Detail literasi:
Hari masih menyisakan dingin ketika rombongan KLIC Indonesia 2025 meninggalkan Bongdae Elementary School. Rabu, 15 Oktober 2025, selepas sambutan hangat dan rangkaian kegiatan di sekolah dasar tersebut, perjalanan dilanjutkan menuju tempat peristirahatan. Bus kembali melaju membelah jalanan Provinsi Gangwon selama kurang lebih satu jam hingga akhirnya berhenti di Marinabay Sokcho.
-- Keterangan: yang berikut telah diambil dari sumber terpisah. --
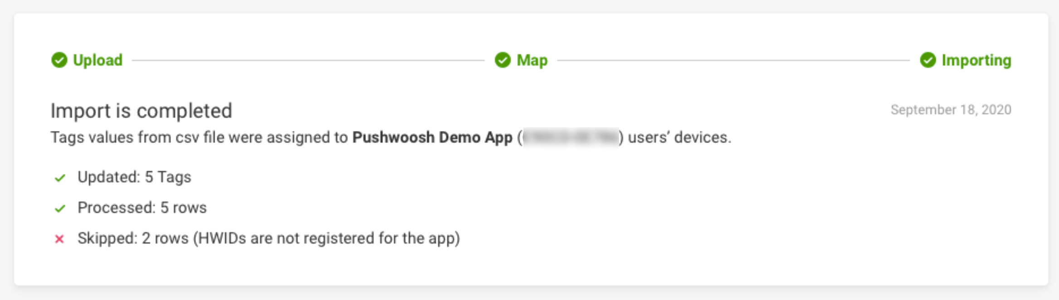Click the Processed: 5 rows text

142,208
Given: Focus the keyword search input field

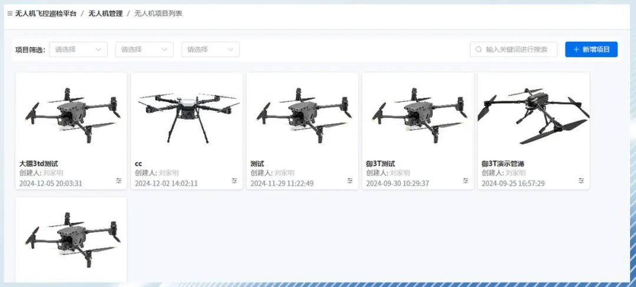Looking at the screenshot, I should coord(518,50).
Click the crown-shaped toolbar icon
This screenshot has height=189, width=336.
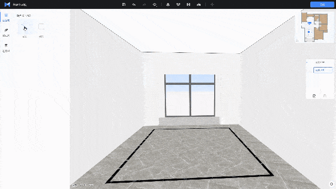[x=178, y=4]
Setibanya di penginapan, kami diberi waktu sekitar 40 menit untuk check-in dan menata barang di kamar. Waktu yang singkat, namun cukup untuk meletakkan koper, menyegarkan diri, dan menarik napas sejenak setelah hari panjang yang penuh kesan. Tak lama berselang, rombongan kembali bersiap. Agenda berikutnya menanti: jamuan makan malam dengan menu khas Korea.
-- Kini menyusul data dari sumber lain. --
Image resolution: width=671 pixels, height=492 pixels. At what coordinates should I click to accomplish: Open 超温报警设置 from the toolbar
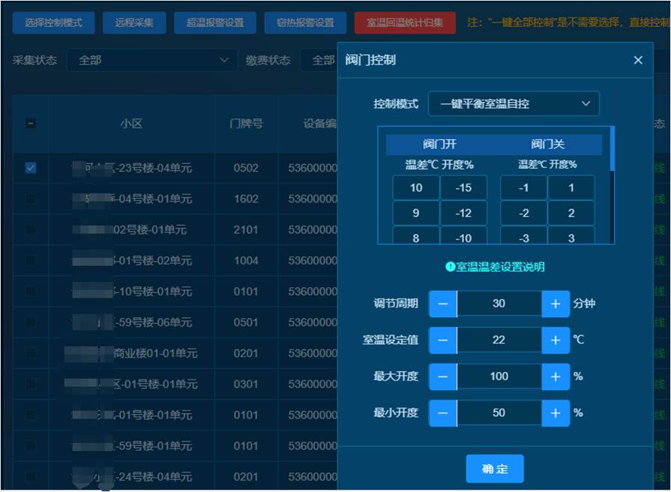[215, 23]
Malam itu, kami disuguhi Seolleongtang (설렁탕), hidangan sup tradisional Korea yang sarat sejarah dan makna budaya. Disajikan dalam mangkuk besar dengan kuah putih susu yang mengepul hangat, Seolleongtang menjadi teman sempurna di udara dingin Sokcho.
Seolleongtang dikenal sebagai sup tulang sapi yang dimasak melalui proses panjang dan penuh kesabaran. Kuahnya yang khas dihasilkan dari perebusan tulang kaki sapi, tulang sumsum, dan potongan daging selama berjam-jam, bahkan bisa lebih dari sepuluh jam. Dari proses inilah kolagen dan sari tulang larut perlahan, menciptakan rasa gurih alami tanpa perlu banyak bumbu.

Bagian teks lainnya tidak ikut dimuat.